Search the records for the string "Beaver" and copy every line where it turns up.

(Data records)
•••••
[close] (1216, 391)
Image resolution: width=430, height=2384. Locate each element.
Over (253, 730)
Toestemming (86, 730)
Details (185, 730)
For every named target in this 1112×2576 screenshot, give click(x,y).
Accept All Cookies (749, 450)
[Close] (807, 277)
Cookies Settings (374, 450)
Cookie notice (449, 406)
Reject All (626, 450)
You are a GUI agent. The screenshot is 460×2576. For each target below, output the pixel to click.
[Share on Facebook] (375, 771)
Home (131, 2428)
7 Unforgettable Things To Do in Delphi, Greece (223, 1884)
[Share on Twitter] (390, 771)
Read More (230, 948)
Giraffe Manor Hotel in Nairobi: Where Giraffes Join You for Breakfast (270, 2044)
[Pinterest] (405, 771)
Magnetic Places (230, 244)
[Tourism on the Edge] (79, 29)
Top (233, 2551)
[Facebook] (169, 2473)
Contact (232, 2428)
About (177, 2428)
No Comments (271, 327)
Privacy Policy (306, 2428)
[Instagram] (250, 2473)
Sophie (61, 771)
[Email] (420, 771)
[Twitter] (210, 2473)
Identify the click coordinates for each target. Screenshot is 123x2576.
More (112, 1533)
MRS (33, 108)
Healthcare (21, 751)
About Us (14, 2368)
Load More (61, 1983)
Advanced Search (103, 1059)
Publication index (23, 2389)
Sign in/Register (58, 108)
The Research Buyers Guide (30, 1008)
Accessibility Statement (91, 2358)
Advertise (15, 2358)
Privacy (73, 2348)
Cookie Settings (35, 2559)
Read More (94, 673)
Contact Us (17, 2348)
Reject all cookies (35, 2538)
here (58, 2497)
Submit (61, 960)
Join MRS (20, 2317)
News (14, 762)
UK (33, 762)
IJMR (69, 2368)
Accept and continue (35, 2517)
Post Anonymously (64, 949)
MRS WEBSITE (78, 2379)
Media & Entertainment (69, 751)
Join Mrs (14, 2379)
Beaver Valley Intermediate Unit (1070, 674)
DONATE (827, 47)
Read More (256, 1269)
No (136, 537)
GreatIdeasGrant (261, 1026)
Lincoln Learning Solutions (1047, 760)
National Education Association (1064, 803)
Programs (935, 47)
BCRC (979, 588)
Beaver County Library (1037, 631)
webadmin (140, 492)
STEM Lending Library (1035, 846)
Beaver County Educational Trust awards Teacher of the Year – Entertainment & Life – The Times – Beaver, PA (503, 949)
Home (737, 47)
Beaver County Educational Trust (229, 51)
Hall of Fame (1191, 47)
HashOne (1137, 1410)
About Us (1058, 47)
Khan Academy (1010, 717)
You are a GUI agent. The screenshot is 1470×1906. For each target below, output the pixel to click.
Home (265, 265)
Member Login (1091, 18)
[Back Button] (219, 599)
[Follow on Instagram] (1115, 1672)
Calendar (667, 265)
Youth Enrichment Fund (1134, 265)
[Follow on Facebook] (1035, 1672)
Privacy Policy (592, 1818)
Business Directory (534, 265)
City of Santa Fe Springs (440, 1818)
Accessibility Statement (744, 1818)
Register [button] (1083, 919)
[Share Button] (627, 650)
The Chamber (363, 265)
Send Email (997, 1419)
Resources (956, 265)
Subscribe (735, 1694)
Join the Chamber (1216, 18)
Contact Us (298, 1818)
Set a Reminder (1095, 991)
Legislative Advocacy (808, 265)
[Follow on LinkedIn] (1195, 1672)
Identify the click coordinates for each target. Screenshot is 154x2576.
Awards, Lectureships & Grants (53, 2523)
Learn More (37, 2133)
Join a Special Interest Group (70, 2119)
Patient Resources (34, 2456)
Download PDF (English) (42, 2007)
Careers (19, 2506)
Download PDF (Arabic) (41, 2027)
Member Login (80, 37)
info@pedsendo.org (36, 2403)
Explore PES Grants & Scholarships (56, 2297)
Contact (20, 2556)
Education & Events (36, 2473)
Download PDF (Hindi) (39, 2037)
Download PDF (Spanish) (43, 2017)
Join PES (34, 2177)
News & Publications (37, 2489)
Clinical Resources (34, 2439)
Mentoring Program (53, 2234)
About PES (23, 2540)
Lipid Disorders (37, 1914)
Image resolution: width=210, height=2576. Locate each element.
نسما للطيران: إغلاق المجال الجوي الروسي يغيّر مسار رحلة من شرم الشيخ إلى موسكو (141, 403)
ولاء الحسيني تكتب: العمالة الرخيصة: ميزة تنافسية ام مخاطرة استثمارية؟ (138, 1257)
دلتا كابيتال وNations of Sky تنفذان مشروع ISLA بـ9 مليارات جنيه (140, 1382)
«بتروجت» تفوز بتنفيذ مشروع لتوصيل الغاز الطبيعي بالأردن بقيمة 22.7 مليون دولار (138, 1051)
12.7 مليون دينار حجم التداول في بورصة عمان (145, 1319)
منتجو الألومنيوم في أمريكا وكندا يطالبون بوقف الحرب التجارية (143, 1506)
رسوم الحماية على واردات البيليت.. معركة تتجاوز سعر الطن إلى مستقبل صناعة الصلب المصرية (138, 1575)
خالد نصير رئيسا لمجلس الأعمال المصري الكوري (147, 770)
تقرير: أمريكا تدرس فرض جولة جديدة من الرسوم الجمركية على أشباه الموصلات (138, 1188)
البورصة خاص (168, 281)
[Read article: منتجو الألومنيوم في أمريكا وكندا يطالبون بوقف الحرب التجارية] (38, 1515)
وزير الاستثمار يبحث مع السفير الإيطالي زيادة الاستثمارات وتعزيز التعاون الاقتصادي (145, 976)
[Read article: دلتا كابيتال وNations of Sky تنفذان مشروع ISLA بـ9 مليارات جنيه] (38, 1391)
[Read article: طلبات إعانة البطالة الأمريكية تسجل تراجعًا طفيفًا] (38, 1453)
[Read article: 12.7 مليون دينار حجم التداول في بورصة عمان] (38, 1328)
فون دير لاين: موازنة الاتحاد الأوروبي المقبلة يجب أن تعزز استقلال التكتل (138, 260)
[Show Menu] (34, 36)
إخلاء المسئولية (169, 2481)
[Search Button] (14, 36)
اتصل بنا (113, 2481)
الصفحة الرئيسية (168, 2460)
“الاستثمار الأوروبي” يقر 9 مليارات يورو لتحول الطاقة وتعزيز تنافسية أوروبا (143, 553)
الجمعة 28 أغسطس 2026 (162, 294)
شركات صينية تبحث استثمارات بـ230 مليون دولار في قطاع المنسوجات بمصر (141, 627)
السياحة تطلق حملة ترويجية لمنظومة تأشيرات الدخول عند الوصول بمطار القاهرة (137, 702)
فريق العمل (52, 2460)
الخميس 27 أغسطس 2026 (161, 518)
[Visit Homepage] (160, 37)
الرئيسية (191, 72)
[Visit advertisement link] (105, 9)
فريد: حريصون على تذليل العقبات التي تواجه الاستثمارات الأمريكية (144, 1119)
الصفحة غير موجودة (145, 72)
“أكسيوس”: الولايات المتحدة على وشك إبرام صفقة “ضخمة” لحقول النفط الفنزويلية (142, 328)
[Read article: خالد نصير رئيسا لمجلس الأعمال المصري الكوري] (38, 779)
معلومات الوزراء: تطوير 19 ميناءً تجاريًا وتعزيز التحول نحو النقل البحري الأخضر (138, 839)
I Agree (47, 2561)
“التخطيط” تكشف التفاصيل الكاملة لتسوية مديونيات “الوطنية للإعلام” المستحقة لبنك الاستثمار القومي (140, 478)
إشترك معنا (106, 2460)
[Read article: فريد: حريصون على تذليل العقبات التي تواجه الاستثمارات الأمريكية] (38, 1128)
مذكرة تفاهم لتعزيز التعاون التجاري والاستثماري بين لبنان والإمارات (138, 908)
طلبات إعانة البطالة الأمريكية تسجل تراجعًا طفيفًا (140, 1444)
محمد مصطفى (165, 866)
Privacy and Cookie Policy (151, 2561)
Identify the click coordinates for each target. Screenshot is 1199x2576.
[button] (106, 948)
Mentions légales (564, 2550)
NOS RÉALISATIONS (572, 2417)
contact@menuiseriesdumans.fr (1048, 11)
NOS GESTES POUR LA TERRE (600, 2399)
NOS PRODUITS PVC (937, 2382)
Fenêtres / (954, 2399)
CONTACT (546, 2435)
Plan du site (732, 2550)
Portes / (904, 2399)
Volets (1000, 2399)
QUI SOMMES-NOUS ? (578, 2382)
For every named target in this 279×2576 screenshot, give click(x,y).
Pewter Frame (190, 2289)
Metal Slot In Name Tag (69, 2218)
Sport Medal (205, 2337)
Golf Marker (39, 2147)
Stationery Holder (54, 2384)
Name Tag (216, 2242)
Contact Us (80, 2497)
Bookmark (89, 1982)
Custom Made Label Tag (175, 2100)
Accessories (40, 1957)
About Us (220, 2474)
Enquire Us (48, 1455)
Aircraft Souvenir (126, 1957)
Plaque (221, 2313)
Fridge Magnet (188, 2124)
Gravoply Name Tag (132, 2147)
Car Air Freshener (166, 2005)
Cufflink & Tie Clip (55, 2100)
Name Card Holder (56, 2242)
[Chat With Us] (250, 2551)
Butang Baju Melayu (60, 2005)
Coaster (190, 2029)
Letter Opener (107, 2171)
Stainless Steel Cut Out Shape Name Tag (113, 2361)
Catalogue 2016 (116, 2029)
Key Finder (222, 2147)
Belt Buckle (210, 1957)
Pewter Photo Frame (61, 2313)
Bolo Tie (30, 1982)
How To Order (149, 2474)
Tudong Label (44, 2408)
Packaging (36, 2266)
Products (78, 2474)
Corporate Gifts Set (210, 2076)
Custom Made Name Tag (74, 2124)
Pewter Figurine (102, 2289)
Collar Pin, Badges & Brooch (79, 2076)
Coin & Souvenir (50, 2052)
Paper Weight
•••••
Solution for this problem »
Beaver Valley Intermediate Unit (1070, 674)
Beaver County Library (1037, 631)
Beaver County Educational Trust awards Teacher of the Year – Entertainment & Life – The Times – Beaver, PA (503, 949)
Beaver County Educational Trust (229, 51)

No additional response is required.